I'm fairly certain I have lyme. I had a rashless tick bite about 20 years ago. For the past 15 years I've had chronic pain and fatigue, coming to a head about a year ago, resulting in a fibromyalgia diagnosis. I've had what I thought were little flares throughout the whole year until now. MONSTROUS huge flare that is worse than my initial fibro dx flare, and I'm on pain meds.
Now, after my pain doc recommended seeing a rheumatogist to be sure that fibro is all I'm dealing with, through talking with some people, and thinking about the past 15 years, I think that its probably lyme. I've been reading the Burrascano guide and it all sounds way too eerily familiar. Today I went through his symptom list and out of the 62 listed symptoms and groups of symptoms, I only answered no to 15 of them. Of the 47 that I do experience, only 16 I consider mild or occasional.

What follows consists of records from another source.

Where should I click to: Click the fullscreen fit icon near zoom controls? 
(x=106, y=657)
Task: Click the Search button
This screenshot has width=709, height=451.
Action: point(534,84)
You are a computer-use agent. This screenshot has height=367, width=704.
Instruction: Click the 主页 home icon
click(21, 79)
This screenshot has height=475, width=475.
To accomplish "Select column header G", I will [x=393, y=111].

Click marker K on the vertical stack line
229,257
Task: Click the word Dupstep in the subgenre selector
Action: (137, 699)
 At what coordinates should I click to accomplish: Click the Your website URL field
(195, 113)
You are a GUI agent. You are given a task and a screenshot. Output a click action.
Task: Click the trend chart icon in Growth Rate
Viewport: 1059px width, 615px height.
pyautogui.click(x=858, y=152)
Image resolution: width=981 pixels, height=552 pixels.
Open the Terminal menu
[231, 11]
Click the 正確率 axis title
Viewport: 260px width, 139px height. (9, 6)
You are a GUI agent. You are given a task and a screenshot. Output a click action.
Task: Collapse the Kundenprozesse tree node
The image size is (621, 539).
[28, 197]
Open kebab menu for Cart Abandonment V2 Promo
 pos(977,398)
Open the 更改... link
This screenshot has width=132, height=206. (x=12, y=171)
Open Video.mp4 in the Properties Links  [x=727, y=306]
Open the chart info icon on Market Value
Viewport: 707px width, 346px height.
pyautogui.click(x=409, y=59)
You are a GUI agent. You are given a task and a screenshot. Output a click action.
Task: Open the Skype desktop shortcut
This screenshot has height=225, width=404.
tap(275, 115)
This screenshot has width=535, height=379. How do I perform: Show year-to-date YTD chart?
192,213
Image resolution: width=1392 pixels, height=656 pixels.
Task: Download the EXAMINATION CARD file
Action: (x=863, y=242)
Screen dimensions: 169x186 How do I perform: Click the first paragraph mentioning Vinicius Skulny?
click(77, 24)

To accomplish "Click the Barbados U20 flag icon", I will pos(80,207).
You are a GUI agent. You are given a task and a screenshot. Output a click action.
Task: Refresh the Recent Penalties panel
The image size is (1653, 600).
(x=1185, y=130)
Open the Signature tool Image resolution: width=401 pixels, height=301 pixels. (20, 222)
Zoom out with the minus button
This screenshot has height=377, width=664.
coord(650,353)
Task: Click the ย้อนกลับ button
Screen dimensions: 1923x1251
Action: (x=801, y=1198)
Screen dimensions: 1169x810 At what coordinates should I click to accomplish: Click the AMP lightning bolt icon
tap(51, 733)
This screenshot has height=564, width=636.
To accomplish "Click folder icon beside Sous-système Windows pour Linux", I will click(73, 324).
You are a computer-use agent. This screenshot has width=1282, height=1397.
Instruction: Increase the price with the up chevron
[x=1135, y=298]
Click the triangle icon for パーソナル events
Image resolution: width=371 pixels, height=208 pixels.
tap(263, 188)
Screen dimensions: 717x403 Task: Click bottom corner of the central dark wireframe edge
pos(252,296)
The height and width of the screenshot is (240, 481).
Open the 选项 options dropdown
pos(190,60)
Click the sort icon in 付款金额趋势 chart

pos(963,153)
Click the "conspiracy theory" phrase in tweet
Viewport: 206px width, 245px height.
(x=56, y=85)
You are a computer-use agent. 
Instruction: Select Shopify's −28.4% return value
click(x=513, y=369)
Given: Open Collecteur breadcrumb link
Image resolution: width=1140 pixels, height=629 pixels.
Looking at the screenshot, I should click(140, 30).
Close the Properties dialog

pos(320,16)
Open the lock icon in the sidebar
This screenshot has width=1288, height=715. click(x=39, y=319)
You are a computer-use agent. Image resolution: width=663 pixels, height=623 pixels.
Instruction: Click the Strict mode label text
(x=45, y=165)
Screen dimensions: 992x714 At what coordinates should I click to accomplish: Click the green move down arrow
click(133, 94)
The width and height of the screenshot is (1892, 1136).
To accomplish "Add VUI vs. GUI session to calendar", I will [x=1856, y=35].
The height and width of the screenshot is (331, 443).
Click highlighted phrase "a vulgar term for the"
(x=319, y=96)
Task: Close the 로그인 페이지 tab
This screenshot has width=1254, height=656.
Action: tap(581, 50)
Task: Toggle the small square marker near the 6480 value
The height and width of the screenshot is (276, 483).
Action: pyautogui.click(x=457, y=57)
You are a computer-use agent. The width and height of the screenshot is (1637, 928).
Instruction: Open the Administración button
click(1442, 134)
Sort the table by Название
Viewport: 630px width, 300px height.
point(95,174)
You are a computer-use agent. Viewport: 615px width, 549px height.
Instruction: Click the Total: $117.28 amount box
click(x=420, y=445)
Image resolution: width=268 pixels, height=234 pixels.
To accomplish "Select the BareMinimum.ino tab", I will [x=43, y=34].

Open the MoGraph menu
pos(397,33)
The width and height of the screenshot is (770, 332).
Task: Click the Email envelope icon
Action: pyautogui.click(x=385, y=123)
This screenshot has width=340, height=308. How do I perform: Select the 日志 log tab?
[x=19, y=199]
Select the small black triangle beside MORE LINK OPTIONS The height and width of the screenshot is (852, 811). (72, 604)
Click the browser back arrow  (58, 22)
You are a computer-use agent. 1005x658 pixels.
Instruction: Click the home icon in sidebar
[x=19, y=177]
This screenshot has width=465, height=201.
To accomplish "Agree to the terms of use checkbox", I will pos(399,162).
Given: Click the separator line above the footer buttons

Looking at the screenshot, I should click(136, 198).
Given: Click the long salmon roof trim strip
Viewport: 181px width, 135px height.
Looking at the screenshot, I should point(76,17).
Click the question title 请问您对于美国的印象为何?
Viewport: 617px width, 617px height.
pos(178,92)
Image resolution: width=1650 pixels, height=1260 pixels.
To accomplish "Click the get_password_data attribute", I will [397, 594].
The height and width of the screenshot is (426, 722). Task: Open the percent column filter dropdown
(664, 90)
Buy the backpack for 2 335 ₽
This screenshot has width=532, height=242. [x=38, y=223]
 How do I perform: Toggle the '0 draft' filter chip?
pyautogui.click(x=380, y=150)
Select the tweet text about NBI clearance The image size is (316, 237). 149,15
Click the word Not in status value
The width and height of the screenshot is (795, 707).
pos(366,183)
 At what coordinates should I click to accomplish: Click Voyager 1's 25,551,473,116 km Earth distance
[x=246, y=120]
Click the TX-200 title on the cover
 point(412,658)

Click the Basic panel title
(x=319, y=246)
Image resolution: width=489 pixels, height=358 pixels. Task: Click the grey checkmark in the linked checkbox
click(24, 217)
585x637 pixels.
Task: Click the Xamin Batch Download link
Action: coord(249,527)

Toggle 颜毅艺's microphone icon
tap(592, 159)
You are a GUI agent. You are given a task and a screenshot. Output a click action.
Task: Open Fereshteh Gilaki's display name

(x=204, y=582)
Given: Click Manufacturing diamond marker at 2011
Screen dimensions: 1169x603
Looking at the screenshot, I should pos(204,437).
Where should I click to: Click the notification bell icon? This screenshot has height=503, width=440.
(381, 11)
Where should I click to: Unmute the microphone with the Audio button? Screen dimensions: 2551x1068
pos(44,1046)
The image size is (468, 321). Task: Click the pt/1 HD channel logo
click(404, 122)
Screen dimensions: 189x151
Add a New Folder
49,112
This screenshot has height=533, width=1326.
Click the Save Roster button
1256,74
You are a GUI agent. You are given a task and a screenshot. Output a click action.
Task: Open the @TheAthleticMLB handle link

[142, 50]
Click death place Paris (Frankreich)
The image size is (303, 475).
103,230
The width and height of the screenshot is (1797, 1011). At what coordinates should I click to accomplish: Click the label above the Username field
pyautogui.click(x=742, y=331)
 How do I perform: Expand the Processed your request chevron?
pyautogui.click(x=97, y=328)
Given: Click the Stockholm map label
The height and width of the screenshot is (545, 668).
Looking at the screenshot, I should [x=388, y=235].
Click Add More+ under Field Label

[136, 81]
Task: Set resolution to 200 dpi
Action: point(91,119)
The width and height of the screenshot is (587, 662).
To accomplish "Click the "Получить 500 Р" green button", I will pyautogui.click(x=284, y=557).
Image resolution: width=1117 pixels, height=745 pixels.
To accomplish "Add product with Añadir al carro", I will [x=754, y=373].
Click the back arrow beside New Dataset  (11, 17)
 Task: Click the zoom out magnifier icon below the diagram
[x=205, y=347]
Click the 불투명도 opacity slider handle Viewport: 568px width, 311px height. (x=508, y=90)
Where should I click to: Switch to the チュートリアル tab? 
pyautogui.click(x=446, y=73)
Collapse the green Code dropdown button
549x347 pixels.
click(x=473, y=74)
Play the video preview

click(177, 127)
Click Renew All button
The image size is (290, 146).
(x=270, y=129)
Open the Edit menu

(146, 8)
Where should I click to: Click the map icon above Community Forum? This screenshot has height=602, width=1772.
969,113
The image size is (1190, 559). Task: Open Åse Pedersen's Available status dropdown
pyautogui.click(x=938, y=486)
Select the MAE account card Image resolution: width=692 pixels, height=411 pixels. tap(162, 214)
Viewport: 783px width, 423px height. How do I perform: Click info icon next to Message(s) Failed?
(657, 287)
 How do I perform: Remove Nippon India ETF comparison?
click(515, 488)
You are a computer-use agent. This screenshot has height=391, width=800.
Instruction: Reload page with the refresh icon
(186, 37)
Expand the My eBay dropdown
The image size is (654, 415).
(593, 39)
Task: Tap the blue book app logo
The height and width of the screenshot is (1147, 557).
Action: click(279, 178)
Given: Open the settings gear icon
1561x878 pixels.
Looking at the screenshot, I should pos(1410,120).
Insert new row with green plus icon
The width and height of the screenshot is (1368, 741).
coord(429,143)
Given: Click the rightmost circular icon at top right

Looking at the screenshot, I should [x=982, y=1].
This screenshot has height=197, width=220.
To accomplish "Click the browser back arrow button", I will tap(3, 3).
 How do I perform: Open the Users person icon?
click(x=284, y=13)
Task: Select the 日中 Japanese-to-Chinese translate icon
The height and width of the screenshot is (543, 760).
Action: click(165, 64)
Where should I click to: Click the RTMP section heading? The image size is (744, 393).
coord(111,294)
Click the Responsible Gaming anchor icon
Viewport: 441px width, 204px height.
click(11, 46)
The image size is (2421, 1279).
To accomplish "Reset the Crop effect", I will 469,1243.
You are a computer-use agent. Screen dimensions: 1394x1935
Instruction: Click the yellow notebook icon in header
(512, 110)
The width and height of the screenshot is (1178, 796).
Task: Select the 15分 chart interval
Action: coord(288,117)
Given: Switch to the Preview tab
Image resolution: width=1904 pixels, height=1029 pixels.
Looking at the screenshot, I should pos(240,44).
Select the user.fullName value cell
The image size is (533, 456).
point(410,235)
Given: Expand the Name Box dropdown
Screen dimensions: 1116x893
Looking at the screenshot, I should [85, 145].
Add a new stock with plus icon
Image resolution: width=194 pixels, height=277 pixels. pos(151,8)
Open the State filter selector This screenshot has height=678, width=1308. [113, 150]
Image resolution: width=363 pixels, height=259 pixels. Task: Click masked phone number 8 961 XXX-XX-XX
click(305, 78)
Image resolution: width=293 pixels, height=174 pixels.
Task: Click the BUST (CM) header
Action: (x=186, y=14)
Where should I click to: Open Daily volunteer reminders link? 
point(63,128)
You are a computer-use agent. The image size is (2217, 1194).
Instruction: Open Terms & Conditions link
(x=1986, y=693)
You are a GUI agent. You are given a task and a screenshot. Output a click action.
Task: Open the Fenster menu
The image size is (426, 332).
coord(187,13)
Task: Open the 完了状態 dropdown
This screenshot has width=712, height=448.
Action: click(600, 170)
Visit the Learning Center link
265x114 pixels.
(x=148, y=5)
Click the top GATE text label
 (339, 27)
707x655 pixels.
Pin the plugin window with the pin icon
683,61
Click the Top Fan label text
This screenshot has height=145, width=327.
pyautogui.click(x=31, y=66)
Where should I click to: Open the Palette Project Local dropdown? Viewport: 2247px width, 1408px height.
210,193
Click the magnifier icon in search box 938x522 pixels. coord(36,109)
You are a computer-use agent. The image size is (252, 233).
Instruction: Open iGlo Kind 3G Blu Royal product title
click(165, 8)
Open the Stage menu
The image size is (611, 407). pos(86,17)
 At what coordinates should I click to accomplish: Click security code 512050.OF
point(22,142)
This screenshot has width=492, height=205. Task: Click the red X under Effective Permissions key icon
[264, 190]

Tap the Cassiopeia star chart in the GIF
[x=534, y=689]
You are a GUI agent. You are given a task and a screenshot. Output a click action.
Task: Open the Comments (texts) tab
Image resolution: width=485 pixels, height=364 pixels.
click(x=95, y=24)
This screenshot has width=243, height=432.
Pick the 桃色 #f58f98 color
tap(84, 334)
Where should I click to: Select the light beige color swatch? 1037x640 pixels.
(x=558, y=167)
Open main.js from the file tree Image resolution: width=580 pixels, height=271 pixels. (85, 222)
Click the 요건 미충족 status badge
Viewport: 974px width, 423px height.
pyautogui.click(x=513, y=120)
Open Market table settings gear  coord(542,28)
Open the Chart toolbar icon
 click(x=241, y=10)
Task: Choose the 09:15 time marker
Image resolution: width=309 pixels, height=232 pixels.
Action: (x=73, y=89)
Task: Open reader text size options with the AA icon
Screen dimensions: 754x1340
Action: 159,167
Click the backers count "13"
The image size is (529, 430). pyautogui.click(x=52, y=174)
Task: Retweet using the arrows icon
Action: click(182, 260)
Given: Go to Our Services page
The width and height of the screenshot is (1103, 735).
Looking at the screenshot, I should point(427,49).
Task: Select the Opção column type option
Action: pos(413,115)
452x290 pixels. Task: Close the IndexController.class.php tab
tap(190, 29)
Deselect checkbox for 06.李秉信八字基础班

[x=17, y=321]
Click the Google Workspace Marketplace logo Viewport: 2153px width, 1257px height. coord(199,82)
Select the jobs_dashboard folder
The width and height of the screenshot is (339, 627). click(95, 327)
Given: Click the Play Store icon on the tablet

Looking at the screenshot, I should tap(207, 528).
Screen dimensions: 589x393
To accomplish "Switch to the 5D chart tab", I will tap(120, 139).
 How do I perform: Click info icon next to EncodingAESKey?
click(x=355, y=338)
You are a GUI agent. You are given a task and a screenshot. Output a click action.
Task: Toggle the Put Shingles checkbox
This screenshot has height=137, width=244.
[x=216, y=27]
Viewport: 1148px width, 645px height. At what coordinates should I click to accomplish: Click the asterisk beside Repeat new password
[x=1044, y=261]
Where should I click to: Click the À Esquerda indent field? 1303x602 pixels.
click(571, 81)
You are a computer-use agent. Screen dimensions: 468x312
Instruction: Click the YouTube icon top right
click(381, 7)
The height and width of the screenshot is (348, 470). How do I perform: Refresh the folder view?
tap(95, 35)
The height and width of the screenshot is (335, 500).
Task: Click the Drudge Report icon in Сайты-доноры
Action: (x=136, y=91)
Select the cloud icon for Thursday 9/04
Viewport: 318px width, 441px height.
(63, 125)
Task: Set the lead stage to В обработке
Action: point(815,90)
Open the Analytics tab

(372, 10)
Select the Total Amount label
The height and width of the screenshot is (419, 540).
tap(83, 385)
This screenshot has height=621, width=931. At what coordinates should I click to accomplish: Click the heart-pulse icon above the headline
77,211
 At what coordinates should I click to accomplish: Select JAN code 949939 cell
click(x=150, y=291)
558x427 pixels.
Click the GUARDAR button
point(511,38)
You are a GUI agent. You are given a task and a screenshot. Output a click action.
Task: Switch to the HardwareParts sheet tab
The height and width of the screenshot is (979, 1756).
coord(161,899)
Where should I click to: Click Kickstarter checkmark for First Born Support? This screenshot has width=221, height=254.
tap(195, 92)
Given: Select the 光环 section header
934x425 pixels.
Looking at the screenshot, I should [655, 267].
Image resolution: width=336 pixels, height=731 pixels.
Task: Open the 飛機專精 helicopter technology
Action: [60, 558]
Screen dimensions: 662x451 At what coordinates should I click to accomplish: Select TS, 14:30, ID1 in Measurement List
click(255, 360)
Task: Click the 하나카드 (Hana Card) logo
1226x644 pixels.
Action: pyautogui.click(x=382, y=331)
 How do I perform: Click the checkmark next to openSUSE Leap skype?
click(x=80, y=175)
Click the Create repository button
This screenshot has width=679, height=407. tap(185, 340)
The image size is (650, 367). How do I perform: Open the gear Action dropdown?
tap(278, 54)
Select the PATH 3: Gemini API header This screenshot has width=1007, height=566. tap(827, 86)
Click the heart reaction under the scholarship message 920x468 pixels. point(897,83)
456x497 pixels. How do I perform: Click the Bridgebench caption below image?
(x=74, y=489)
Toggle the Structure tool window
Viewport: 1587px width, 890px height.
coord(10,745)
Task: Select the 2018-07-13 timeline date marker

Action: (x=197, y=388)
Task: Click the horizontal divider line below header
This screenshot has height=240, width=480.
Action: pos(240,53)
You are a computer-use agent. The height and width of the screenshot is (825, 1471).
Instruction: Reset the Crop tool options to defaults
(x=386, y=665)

I have an appt on the 21st with a rheumatologist who has lyme disease listed on his personal info page under special interests. I'm planning on calling the office tomorrow and asking someone a bunch of questions to see what sort of approach he takes.
I know its a bad question, but I'm wondering what others think of my fit with the Burrascano guide. Is it pretty dang probable and should I chase the diagnosis?
I'm actually pretty tempted to ask for a giant round of abx and see how I react to it. I'm planning on taking the whole 37 pages of the B. guide with me and showing him the symptom pages and where I sit on it all. It kind of seems like a no-brainer to me though.
I'm having a really hard time not thinking about it before my appt even though there's nothing I can do to start helping me get better.
I'm also concerned about my 2 year old daughter considering my bite was so long ago and I've been feeling terrible for forever. She has crunchy shoulders and knees and a little heart murmur.
Anyway, sorry for the babble but I think everyone probably understands...
Posted by Lymetoo (Member # 743) on :
I had it for 42 yrs before being diagnosed...so it is VERY possible for you to have Lyme and VERY probable too.
Plus.. I really would pass on the rheumie unless you find out he really and truly treats Lyme disease long term.
Posted by Pinelady (Member # 18524) on :
I agree. I do not see a Rheumy treating you for as long as it takes to get you well. I would seek a LLMD to help you. You can post over in Seeking a Doctor section for help.
Posted by geo (Member # 18333) on :
I brought the Dr B checklist to me for my first LLMD visit and to my surprise, that exact checklist was given to my by the office staff to fill out with my paperwork.
Posted by lou (Member # 81) on :
Most rheums are clueless, so the chances are not good. This might be an exception, but you should really check with support groups in your state before you waste your time and get trashed. This is hard on a person and takes up valuable energy.
Posted by armchairangel (Member # 28409) on :
Well, I called the office of the rheumy to see exactly what he meant when he listed lyme disease under his special interests. I got the run around and eventually was able to talk to one of the nurses. He didn't know anything. *shrugs*
I think I'm gonna keep the appt, if nothing else to get another huge panel of bloodwork done to rule everything else out again and make sure there's nothing else besides the fibro and lyme.
I'm going to keep looking for an LLMD in the meantime. My husband talked to a dr well-known in the local area for her activism with lyme. She gave us the name of a good dr nearby. I called over lunch hour and got their answering machine. Of course, now its after business hours, so I'll have to try again tomorrow.
I also called Igenex to send me a testing kit that I can take with to my appt so I'm sure I get the right tests. It should be here in 2-5 business days. Plenty of time before my appt!
Now we're just trying to get our ducks in a row in terms of help for while I'm in treatment. Yanno, rallying up the family and friends to all pitch in with childcare (we have a 2 year old), keeping up the house and meals so my husband doesn't lose his job.
Posted by Pinelady (Member # 18524) on :
The tests will not work if you are not producing antibodies.
So if it shows nothing don't take it as writ in stone that you are neg.
Many have to challenge by taking antibiotics and killing some first to get any bands to show in the test...
I did for 3 months to get what I got. Always get copies of all tests results as my doc tried to tell me I was neg...
When clearly I was not.
Posted by littlebit27 (Member # 24477) on :
Agree with Pinelady. My first WB was almost completely neg, only band 41. Second WB was Igenex Pos and that was after the abx challenge.